According to the report, it has been almost a year since several UN experts wrote to the Government and publicly called on India to end the “crackdown on freedom of expression, access to information and peaceful protests” which followed the August 5, 2019 announcement.

Experts have also raised concerns with the Indian government about alleged “arbitrary detention and torture and ill-treatment”  to which the Government recently replied, as well as the “criminalization” of journalists covering the situation and the detention and deteriorating health of a high profile human rights lawyer.

However, there has been no response given to the organization yet. “We have yet to receive any reply to three of the four letters,” the UN experts said.

The report mentioned that October 2019 closure of the JK State Human Rights Commission, which had been one of the few ways victims of human rights violations could seek “remedy”, is particularly concerning.

Furthermore, no information was provided to the public about what would happen to the ongoing cases the body had been investigating, including hundreds of suspected enforced disappearances dating from as far back as 1989. Allegations regarding thousands of “unmarked and some mass graves” sites have also not yet been properly investigated.

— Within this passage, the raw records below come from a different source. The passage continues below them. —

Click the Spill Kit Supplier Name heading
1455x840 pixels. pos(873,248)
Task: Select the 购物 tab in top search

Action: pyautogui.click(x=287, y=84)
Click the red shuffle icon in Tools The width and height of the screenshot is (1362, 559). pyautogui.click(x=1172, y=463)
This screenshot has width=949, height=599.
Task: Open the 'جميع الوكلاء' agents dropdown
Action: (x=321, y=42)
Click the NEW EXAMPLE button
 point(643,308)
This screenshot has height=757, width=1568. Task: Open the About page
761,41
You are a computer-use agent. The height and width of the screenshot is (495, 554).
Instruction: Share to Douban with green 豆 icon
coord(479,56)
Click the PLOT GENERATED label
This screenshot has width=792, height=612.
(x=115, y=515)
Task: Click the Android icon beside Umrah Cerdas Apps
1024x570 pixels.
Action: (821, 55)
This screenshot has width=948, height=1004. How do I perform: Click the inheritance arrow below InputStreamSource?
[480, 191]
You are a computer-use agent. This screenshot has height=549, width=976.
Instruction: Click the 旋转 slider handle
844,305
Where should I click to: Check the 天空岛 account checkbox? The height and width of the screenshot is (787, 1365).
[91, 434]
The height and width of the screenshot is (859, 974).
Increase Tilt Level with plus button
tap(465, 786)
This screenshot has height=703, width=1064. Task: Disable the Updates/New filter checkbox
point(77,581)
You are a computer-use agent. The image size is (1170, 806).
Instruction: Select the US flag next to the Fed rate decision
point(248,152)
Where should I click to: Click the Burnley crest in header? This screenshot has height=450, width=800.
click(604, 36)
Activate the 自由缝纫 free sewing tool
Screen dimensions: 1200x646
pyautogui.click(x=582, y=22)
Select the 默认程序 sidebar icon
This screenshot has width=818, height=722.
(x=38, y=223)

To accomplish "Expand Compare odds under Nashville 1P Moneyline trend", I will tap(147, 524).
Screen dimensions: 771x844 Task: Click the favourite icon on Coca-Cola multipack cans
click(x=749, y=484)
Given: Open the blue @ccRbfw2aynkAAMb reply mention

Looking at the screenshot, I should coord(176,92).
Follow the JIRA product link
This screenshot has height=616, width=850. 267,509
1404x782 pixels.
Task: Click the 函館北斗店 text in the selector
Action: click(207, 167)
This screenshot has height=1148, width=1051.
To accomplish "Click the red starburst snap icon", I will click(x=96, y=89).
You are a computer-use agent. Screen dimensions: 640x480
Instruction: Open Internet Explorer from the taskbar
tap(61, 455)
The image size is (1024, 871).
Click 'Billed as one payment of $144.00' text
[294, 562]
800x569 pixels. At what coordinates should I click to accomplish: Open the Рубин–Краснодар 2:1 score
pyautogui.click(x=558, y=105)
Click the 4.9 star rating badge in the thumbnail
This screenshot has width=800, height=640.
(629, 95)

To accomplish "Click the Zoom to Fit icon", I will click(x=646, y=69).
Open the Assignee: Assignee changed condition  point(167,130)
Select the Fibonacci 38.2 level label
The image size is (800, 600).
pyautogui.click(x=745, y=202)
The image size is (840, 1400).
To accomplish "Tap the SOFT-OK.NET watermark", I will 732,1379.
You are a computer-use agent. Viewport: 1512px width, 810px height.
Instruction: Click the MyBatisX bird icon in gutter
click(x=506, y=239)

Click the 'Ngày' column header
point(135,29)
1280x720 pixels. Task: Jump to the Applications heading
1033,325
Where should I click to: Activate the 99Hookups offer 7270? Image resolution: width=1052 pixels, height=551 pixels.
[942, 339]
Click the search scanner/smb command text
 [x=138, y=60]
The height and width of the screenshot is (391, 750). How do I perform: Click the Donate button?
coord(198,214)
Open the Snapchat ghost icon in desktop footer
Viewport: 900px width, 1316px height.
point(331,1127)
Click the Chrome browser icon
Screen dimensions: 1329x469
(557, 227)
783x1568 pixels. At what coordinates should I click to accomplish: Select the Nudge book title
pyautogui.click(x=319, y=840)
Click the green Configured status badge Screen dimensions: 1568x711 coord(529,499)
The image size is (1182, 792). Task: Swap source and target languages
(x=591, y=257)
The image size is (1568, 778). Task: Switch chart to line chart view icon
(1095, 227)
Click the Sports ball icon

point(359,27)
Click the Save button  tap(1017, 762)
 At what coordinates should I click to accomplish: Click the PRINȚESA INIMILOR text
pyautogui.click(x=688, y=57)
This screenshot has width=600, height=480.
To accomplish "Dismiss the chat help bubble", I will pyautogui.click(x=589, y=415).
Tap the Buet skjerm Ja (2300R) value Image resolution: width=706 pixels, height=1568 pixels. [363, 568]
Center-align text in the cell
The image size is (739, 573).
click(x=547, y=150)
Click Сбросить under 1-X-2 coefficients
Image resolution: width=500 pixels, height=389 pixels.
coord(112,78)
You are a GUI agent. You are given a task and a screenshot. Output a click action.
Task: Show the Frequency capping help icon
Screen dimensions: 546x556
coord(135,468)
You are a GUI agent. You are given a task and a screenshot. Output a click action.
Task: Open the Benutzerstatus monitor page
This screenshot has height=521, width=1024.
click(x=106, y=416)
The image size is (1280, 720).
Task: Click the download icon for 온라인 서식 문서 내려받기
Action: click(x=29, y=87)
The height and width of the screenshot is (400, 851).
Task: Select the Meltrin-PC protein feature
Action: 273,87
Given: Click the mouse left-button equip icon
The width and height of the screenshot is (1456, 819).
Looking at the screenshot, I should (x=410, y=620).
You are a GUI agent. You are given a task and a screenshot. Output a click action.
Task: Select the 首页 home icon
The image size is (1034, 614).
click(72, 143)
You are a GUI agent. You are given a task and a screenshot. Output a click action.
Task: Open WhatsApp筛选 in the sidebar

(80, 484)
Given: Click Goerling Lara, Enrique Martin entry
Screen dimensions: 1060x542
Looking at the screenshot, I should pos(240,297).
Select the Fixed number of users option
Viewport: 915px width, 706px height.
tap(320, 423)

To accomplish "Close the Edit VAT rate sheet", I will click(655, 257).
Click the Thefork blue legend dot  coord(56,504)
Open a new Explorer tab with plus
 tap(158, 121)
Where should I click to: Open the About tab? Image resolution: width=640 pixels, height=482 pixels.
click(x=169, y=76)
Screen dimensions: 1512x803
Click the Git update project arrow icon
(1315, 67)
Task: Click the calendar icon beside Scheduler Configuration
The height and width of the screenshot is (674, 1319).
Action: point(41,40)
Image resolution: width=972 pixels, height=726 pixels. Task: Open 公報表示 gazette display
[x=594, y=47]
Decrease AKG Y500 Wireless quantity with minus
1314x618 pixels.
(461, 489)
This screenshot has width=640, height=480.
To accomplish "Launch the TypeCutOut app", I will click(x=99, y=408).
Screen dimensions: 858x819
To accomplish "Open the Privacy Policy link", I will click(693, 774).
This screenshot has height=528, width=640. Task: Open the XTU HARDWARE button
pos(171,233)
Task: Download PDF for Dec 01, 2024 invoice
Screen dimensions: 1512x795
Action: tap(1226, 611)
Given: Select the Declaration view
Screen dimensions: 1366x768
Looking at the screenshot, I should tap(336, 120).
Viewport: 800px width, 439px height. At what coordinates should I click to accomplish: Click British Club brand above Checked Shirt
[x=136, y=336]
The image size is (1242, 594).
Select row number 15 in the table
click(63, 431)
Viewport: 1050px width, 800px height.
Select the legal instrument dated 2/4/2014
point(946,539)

“Decades on, families are still waiting in anguish and now there is a stream of new alleged rights violations,” the experts said. “With no State Human Rights Commission and Internet restrictions, the avenues for reporting are further reduced.”

In 2011, India extended an open invitation to Special Rapporteurs to visit, but has several requests pending. “We call on India to schedule pending visits as a matter of urgency, particularly of the experts dealing with torture and disappearances,” the experts mentioned in the statement.